### WHAT IS EXPECTED
From the data below, repeat exactly the lines from the line with "Task: Open the Page 1 selector dropdown" to the line with "You are a computer-use", both included.

Stored data entries
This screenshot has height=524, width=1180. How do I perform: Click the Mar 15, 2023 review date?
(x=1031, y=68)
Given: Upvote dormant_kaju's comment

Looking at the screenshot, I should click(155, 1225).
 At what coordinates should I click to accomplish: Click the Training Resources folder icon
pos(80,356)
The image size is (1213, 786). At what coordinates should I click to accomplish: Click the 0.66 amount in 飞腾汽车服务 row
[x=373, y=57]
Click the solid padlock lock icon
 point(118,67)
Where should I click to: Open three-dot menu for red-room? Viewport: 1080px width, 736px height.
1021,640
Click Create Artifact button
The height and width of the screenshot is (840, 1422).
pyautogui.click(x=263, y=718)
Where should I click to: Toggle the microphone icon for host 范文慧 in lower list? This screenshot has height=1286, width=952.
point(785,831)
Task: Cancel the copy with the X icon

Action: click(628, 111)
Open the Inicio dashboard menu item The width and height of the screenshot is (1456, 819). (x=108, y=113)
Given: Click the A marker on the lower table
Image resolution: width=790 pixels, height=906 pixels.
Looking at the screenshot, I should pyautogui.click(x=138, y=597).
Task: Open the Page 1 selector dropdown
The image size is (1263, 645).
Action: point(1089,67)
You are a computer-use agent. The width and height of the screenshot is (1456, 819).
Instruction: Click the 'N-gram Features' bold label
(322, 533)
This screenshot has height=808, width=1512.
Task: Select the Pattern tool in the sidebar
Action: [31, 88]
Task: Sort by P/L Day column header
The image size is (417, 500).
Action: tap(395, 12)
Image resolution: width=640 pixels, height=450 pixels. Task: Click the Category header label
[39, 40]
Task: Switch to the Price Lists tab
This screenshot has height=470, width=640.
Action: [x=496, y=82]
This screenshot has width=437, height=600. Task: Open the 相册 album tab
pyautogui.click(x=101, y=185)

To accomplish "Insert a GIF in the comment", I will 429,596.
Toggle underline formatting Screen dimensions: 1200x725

### RESPONSE TO THE TASK
Task: Open the Page 1 selector dropdown
The image size is (1263, 645).
Action: point(1089,67)
You are a computer-use agent. The width and height of the screenshot is (1456, 819).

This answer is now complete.